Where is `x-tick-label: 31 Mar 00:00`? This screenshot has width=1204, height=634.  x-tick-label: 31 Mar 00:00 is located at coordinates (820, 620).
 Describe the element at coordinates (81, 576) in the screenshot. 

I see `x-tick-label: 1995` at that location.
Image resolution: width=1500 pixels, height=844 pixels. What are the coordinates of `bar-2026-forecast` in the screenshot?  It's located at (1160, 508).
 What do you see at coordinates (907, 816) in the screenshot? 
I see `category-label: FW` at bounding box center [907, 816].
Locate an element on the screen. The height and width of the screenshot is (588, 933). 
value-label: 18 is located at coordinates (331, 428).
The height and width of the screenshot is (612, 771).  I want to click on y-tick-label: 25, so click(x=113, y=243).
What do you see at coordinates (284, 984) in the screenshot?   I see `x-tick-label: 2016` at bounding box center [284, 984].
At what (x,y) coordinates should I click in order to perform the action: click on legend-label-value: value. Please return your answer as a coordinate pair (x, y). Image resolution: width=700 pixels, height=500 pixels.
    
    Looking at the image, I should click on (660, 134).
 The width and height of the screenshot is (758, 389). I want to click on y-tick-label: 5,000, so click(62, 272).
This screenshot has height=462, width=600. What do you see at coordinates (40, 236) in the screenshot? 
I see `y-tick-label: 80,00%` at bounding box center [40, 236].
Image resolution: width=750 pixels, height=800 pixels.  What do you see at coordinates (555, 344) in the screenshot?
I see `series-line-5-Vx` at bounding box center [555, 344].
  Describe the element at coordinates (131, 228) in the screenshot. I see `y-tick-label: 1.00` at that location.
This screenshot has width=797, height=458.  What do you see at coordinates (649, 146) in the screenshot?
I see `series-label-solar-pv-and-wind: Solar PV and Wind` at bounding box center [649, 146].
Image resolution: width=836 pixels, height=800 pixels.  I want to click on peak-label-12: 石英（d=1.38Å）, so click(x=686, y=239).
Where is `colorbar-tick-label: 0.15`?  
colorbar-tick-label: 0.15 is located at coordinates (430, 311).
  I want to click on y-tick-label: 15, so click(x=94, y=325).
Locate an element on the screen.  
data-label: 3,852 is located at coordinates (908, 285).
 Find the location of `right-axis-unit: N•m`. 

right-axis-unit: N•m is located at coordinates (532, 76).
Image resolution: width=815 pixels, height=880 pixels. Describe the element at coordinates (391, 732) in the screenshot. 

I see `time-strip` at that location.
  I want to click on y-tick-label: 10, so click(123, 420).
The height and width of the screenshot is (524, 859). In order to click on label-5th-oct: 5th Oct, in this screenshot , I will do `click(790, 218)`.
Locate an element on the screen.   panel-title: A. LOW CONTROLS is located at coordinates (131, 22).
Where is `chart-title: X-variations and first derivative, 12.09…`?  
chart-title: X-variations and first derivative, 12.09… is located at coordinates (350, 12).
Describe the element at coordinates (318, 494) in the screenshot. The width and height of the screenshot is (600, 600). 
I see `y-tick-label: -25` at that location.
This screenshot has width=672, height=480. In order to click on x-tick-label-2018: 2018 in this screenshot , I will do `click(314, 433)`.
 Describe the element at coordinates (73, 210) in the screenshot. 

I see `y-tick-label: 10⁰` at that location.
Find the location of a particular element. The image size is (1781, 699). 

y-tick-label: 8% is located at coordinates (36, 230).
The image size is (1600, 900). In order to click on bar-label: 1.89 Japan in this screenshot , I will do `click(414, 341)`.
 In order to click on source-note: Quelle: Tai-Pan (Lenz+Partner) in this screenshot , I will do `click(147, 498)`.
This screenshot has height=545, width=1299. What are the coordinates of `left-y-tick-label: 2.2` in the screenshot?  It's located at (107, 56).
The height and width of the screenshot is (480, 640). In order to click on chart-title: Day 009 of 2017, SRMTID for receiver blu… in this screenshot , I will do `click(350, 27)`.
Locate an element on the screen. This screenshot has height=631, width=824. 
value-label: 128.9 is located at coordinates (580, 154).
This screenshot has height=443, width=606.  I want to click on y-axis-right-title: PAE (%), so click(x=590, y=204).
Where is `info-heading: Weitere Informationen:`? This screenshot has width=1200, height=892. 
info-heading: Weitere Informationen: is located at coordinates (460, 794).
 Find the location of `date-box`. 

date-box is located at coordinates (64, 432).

EXERCISE INSTRUCTIONS:
Copy out everything from the line containing "Locate an element on the screen. The" down to the line containing "Image resolution: width=836", exactly as those entries appear, with both of those lines included.

TASK RESULT:
Locate an element on the screen. The height and width of the screenshot is (588, 933). 
value-label: 18 is located at coordinates (331, 428).
The height and width of the screenshot is (612, 771).  I want to click on y-tick-label: 25, so click(x=113, y=243).
What do you see at coordinates (284, 984) in the screenshot?   I see `x-tick-label: 2016` at bounding box center [284, 984].
At what (x,y) coordinates should I click in order to perform the action: click on legend-label-value: value. Please return your answer as a coordinate pair (x, y). Image resolution: width=700 pixels, height=500 pixels.
    
    Looking at the image, I should click on (660, 134).
 The width and height of the screenshot is (758, 389). I want to click on y-tick-label: 5,000, so click(62, 272).
This screenshot has height=462, width=600. What do you see at coordinates (40, 236) in the screenshot? 
I see `y-tick-label: 80,00%` at bounding box center [40, 236].
Image resolution: width=750 pixels, height=800 pixels.  What do you see at coordinates (555, 344) in the screenshot?
I see `series-line-5-Vx` at bounding box center [555, 344].
  Describe the element at coordinates (131, 228) in the screenshot. I see `y-tick-label: 1.00` at that location.
This screenshot has width=797, height=458.  What do you see at coordinates (649, 146) in the screenshot?
I see `series-label-solar-pv-and-wind: Solar PV and Wind` at bounding box center [649, 146].
Image resolution: width=836 pixels, height=800 pixels.  I want to click on peak-label-12: 石英（d=1.38Å）, so click(x=686, y=239).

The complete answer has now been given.